*REQUIRED WORK*. Your answer should be every line of the records that contains the word "computer", copied as it stands.

Collected data:

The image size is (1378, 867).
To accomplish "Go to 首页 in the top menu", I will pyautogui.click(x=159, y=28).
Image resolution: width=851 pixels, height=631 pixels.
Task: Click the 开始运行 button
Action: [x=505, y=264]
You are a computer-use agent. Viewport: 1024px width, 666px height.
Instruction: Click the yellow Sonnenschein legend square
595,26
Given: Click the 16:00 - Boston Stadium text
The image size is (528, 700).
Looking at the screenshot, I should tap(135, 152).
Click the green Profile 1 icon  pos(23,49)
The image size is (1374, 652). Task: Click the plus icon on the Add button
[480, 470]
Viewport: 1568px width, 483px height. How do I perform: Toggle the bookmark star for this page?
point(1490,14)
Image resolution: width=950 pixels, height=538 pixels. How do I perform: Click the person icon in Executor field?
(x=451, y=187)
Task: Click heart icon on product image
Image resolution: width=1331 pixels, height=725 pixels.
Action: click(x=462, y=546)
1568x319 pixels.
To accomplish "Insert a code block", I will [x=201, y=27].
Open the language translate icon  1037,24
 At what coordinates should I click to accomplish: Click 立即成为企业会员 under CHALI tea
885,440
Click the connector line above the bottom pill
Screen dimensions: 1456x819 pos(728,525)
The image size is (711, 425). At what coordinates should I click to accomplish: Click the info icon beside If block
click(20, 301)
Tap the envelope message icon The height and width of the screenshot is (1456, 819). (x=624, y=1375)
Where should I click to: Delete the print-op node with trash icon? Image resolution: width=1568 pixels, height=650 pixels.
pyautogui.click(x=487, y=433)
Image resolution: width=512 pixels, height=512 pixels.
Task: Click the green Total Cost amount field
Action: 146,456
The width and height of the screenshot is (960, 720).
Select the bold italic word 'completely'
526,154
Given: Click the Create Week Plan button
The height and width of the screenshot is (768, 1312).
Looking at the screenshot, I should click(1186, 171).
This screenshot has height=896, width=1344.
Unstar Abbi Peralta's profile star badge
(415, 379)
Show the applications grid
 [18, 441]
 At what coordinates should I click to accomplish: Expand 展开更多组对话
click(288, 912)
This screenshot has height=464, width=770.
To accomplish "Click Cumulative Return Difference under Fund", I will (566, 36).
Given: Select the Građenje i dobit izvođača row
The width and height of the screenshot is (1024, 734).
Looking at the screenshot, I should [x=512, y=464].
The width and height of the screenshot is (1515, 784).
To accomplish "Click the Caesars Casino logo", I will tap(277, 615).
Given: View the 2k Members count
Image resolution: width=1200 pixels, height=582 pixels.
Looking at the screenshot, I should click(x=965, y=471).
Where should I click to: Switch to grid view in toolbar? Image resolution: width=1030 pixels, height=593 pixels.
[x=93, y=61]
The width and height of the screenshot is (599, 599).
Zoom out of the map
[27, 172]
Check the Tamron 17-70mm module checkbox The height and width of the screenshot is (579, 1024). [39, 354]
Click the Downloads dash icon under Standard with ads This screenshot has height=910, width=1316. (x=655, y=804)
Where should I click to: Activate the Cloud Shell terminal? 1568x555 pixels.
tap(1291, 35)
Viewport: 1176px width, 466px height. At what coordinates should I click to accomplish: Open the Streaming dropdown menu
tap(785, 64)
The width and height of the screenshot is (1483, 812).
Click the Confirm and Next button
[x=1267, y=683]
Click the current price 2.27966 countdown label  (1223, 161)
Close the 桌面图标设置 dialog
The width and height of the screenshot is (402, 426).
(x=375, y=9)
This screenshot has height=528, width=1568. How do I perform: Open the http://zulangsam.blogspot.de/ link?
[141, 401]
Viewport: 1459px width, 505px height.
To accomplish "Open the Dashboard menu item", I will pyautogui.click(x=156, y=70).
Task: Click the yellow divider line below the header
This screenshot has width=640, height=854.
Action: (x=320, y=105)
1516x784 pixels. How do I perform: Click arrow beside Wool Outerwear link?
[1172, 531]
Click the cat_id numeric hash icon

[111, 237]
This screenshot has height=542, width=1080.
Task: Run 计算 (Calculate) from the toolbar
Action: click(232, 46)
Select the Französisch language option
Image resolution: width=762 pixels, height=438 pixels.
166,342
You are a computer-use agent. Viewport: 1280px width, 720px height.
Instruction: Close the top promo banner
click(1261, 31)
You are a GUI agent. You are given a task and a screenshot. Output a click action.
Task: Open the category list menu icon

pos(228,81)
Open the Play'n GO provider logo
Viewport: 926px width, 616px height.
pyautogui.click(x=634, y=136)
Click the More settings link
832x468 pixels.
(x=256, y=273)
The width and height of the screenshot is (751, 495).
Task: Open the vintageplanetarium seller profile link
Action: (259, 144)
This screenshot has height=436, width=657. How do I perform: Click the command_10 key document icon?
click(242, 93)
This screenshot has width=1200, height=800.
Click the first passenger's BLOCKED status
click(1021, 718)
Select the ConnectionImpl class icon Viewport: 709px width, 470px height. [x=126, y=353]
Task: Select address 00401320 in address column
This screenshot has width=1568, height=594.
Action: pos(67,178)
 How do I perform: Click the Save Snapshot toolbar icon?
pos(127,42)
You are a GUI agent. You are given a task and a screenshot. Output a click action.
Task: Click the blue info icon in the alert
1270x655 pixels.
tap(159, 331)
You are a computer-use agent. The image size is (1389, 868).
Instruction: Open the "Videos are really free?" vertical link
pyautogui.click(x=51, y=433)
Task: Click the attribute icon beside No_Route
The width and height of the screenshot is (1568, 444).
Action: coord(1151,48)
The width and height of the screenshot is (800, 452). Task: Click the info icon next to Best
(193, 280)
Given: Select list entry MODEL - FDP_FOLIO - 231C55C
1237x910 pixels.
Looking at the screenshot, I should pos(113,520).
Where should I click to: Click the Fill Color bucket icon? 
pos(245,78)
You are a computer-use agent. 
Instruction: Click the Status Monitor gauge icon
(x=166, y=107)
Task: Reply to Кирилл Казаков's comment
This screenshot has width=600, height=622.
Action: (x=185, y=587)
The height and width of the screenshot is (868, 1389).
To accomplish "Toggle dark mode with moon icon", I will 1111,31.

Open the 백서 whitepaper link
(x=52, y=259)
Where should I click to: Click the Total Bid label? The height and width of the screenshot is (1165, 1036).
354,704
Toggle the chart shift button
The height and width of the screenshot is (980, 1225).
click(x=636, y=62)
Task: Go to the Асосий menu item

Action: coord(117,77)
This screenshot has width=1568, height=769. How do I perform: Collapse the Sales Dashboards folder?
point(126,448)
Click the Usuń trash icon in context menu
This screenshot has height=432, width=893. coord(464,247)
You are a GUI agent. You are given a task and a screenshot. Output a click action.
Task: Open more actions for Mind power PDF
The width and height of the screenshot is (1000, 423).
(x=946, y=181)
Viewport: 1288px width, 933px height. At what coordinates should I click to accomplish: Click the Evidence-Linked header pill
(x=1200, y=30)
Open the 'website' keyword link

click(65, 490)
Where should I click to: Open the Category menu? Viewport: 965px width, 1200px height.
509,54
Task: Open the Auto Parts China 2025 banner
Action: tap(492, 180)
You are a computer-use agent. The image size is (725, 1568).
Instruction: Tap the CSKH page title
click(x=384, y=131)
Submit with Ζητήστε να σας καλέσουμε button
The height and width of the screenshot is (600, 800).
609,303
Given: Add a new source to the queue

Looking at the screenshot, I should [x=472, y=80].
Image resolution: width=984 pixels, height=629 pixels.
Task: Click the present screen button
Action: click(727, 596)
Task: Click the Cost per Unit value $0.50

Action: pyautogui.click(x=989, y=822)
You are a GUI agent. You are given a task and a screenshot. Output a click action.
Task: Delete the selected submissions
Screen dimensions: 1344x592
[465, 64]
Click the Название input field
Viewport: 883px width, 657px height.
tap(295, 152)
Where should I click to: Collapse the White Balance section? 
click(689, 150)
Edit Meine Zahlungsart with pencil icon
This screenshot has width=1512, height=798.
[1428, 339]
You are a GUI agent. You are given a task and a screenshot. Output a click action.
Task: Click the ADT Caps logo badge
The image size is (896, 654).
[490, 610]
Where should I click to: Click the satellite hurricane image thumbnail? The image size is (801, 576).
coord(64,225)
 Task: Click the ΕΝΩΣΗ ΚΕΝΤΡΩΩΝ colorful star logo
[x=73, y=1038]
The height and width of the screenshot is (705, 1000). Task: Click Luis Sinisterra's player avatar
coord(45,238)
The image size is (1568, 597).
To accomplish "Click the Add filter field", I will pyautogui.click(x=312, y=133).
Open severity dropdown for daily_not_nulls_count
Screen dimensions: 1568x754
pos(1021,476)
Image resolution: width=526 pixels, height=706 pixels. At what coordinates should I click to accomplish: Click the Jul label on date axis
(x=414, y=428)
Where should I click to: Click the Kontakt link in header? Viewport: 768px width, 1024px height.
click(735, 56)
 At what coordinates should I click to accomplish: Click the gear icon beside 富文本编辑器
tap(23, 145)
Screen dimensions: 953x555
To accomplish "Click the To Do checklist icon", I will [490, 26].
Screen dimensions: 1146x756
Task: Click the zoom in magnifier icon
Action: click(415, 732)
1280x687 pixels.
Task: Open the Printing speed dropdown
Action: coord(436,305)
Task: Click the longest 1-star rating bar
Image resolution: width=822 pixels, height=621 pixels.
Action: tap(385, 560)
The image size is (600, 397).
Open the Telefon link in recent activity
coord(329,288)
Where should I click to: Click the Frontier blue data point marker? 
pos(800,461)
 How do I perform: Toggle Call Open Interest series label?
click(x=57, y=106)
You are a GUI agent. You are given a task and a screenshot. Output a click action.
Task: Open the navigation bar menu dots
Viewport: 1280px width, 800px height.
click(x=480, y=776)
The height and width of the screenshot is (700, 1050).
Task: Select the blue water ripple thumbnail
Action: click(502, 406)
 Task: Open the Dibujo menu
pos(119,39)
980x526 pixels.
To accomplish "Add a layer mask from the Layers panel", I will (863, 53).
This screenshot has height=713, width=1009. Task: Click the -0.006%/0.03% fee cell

*WRITTEN ANSWER*.
You are a computer-use agent. Viewport: 1024px width, 666px height.
You are a computer-use agent. Viewport: 1280px width, 720px height.
You are a computer-use agent. The image size is (1389, 868).
You are a computer-use agent. 
You are a computer-use agent. The image size is (725, 1568).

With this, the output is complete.